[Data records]
++++++++++
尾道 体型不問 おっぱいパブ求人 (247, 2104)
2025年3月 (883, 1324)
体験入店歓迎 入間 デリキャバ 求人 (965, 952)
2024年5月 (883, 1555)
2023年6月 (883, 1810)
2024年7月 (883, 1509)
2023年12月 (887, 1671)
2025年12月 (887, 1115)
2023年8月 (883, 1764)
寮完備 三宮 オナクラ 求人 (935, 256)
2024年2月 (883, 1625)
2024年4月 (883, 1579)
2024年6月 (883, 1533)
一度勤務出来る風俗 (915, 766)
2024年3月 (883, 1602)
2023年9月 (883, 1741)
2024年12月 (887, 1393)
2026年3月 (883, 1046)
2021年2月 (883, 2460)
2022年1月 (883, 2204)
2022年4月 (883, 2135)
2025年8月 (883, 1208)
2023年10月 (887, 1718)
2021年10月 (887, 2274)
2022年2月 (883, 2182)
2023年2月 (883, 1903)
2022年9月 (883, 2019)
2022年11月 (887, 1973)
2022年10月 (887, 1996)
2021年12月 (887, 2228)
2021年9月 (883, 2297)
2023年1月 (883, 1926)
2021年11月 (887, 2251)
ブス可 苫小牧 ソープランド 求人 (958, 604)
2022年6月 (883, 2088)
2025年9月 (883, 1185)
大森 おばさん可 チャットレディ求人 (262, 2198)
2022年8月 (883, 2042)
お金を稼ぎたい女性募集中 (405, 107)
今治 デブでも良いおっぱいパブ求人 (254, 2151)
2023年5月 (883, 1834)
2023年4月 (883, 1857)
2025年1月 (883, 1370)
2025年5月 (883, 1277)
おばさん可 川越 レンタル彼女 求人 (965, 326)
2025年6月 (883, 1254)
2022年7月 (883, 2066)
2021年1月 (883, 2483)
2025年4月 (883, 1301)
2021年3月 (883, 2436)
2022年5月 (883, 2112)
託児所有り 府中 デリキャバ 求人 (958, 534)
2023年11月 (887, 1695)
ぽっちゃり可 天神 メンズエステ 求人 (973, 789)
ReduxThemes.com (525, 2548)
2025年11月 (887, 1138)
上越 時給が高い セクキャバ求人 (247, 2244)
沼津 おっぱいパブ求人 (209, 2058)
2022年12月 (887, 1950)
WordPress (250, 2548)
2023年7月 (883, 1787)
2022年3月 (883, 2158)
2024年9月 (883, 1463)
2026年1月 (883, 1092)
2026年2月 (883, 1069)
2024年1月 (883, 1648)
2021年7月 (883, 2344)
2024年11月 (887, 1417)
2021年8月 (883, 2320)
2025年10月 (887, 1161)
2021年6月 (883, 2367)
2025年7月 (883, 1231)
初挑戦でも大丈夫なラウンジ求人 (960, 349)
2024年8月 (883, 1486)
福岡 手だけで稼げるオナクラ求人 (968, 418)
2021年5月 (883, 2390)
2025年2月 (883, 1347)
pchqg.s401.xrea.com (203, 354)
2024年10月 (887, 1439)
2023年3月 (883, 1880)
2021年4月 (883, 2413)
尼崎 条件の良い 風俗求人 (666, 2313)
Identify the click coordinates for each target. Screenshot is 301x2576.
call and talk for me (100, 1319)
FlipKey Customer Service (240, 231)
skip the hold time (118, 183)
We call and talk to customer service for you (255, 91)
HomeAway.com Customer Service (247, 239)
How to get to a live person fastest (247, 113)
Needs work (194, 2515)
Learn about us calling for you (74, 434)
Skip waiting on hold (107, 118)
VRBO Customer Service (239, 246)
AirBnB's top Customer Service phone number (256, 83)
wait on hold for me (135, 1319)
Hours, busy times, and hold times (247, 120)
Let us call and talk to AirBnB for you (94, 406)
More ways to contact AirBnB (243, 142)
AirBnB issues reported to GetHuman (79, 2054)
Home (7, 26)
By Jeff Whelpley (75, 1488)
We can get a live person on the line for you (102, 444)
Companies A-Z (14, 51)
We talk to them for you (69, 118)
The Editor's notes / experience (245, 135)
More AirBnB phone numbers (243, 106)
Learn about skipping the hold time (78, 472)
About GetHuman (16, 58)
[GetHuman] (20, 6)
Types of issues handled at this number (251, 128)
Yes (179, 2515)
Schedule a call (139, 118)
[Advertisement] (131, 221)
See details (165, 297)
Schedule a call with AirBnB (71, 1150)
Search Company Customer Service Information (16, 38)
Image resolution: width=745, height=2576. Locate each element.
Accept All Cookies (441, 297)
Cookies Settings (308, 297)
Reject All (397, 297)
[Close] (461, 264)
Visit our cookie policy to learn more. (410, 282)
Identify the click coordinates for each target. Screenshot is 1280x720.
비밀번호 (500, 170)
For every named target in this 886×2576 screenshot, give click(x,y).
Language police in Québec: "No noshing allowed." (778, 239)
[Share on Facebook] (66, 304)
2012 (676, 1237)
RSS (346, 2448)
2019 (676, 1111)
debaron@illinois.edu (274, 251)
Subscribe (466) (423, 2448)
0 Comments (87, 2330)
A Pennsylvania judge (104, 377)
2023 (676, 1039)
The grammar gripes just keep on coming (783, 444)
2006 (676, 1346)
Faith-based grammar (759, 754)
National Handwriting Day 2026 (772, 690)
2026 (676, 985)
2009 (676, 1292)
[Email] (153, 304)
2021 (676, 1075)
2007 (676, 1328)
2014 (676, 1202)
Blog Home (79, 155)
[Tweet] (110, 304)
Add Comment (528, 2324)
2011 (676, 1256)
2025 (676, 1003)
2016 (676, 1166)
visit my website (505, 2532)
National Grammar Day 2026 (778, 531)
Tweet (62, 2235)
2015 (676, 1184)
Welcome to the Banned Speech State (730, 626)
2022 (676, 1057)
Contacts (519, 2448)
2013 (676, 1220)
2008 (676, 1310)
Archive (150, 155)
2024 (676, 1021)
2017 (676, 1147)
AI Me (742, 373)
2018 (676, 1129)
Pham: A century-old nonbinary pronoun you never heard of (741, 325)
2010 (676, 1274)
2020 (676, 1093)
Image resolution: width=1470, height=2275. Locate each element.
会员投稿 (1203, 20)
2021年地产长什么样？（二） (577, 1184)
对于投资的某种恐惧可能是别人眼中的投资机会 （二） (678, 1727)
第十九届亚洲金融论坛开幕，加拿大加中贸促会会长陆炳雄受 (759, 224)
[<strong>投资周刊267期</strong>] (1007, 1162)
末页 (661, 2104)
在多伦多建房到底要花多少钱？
++++++++++
→ WHAT YOU WILL DO
Every line in the records that holds the word "coordinates" should be copied into the answer.

→ EXERCISE SOLUTION
Identify the click coordinates for each target. Screenshot is 301x2576.
Identify the click coordinates for each target. Screenshot is 1280x720.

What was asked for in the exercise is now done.